Top of DATA SHOWN

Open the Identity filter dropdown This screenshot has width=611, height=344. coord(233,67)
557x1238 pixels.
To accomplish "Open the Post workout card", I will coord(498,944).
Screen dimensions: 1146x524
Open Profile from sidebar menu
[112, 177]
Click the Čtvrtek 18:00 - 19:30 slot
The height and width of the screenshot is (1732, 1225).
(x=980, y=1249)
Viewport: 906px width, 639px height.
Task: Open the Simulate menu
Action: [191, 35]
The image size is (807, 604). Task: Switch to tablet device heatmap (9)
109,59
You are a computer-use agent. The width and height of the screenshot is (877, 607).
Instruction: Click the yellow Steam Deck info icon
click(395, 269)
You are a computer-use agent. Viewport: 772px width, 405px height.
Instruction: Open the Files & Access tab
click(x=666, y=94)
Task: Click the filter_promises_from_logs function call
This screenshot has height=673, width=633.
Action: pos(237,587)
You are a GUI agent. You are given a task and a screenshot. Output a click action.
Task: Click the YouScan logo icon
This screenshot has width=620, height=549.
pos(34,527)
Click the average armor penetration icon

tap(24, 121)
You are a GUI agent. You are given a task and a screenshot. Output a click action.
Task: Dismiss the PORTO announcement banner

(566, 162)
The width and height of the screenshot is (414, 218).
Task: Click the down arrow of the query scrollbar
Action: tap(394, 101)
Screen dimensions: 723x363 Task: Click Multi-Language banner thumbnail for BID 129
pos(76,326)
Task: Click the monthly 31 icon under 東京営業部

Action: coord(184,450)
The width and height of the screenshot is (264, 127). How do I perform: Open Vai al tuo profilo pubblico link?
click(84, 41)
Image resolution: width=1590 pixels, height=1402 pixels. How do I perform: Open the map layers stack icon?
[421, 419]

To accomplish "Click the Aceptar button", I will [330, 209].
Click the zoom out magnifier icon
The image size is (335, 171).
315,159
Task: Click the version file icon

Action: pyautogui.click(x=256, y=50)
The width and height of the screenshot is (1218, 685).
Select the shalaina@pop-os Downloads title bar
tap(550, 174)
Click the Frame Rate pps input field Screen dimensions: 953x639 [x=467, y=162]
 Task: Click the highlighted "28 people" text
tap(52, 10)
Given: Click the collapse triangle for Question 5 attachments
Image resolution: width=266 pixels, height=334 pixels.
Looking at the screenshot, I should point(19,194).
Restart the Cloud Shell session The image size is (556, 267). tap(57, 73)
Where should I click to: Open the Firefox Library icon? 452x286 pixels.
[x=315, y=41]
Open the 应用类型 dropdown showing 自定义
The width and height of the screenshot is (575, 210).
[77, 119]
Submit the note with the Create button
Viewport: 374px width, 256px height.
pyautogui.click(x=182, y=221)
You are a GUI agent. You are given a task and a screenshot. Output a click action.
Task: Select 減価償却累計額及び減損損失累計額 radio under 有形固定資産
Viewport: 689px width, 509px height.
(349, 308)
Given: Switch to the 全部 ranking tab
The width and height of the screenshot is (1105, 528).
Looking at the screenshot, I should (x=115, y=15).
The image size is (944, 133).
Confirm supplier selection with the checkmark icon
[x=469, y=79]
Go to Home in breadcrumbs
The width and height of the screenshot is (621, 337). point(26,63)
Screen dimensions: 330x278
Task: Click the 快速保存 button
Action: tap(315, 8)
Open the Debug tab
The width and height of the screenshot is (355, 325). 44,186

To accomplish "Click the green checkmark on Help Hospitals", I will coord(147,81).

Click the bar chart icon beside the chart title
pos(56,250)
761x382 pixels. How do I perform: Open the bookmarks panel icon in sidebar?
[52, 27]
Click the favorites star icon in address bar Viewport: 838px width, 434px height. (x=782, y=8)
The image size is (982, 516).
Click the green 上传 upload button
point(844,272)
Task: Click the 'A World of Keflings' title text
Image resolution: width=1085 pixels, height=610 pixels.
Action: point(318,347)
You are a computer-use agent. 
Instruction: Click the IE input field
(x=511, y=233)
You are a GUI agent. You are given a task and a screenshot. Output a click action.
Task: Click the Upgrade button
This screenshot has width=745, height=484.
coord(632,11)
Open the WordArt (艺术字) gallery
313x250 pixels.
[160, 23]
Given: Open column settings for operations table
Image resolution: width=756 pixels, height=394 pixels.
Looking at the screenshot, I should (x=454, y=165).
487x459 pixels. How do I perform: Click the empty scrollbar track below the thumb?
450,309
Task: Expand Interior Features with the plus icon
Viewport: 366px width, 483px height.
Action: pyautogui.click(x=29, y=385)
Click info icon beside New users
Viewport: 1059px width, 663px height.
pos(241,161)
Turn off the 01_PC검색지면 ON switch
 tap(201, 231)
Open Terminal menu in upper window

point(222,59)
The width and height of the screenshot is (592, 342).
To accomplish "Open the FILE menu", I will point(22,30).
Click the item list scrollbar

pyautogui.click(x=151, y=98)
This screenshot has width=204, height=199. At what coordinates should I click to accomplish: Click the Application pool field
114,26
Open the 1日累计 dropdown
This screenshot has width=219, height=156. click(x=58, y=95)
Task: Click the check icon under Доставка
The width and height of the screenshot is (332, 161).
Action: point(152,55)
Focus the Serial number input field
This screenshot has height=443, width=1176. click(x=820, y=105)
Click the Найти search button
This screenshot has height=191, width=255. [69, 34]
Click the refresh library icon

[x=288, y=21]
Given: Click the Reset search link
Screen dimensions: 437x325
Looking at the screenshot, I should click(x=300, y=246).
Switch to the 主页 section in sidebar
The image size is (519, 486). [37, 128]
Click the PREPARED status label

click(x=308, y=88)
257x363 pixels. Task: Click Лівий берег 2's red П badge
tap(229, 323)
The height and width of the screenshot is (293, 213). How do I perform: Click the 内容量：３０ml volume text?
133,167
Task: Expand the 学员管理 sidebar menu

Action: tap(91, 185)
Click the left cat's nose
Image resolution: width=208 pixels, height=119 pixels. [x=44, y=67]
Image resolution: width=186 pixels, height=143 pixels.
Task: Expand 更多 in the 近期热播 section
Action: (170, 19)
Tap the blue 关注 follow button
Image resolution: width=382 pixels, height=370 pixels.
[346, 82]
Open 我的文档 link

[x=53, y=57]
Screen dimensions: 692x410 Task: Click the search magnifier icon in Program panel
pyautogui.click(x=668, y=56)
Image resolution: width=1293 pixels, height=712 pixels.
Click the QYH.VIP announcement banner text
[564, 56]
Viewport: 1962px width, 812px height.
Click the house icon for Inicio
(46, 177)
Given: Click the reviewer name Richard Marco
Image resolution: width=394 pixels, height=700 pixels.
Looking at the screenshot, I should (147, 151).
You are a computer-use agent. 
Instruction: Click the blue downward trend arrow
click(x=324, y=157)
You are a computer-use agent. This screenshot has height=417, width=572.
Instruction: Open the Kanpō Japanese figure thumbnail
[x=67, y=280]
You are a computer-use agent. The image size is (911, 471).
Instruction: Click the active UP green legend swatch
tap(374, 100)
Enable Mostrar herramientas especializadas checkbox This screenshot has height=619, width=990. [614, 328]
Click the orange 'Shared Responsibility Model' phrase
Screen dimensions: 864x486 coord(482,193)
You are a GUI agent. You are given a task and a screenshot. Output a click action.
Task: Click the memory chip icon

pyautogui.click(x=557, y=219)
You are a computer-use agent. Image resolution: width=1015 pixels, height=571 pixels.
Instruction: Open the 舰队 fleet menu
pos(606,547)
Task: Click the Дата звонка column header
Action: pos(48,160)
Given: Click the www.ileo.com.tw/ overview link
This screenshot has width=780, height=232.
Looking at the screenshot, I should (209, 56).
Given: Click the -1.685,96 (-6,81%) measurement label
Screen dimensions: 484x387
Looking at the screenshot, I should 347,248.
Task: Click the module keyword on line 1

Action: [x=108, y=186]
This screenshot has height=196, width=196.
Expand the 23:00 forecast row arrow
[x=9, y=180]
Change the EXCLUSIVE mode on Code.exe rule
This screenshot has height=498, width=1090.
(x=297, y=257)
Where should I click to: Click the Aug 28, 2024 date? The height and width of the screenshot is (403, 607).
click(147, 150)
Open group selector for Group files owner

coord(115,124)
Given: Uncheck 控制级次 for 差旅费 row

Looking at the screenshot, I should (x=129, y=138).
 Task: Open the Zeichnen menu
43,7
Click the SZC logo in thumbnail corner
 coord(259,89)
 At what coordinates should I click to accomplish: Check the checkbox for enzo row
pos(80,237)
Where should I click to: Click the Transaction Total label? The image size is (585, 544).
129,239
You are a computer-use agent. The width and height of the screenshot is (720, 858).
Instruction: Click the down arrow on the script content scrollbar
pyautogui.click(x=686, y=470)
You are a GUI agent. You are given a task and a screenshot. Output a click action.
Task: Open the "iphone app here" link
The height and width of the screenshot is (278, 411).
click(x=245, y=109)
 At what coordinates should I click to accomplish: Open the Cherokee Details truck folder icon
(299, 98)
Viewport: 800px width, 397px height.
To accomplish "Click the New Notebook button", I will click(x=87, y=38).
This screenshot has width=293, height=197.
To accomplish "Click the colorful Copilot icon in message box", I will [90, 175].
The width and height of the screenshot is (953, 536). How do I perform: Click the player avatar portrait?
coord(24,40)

Bottom of DATA SHOWN

TASK OBJECTIVE
Give the number of lines in the records above that contain the word "will", and nothing more.

REPLY
6